11 The mysteries of the Bible can only be nodded to here. The Gifts of the Jews and Desire of the Everlasting Hills examine its texts (and the unity of its two compilations) in some depth.
l2 Or other highly lucrative ecclesiastical benefice. It did not refer to an overburdened priest attempting to serve two or more poor parishes.
13 Simony was named for Simon Magus, a sorcerer who makes an appearance in Chapter 8 of the Acts of the Apostles, asking to buy from the apostles the power to bestow the Holy Spirit, in later centuries imagined to be a specific capability of a bishop.
14 The early Christians thought of all the members of the church together as a “holy priesthood” (1 Peter 2:5 and 9); private confession was invented in Ireland about the seventh century AD (see How the Irish Saved Civilization, pp. 176ff.); the word “sacrament” originally referred to a pagan Roman legal or military obligation. Augustine of Hippo in the early fifth century referred to the faithful dead as passing through a purgatorial fire, but Purgatory as a place like Heaven or Hell would take centuries more to be fully imagined.
15 Friars, supposedly paupers, were enjoined by canon law to walk, never ride, but any bishop could dispense them from this rule for a supposedly greater good.
16 Albrecht’s collection included such items as some of the mud God had used to fashion Adam, branches of the Burning Bush from which God had spoken to Moses, the finger with which the apostle Thomas had traced the scar in the side of the risen Jesus, and, most precious of all, several vials of the Virgin Mary’s breast milk. Frederick’s collection included similar items.
17 Fex (or faex), the plural of which is feces (or faeces), can mean dregs or refuse, but here there is no doubt about Luther’s meaning. Whether writing in Latin or German, he seldom missed an opportunity for a little bathroom humor.

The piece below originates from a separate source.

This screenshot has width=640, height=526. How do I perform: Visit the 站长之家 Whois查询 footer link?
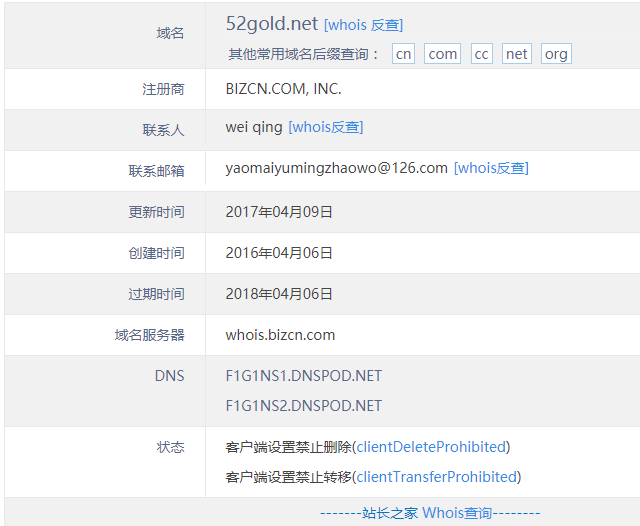coord(427,513)
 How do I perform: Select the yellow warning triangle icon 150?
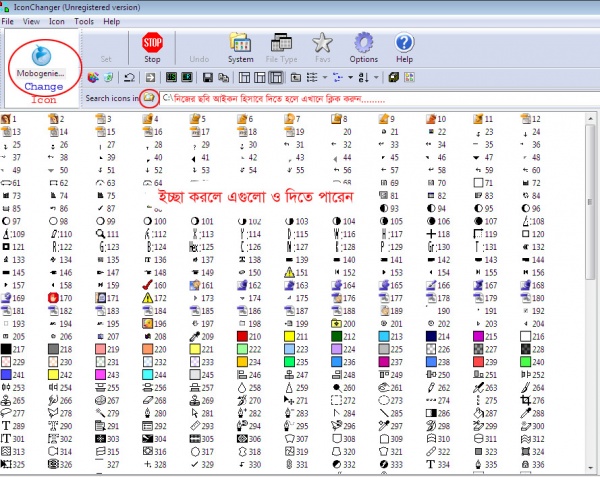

18 If a particular thesis came subsequently to be accepted by a majority of academics, it could end up as part of the curriculum, to be taught by lecturers and memorized by students. See this page.
19 These are the words of Jerome’s Latin translation. Literally, they should be translated as “Do penance.” The actual Greek of the New Testament—Metanoeite—means literally “Change your mind” (or, more loosely, “Change your heart, opinion, or attitude”). It is less prescriptive and surely has nothing to do with the sacrament of Penance. SeeDesire of the Everlasting Hills, pages 69ff.
20 Crassus was a legendary Roman profiteer of the first century BC who, like our vulture capitalists, made his fortune on the misfortunes of others.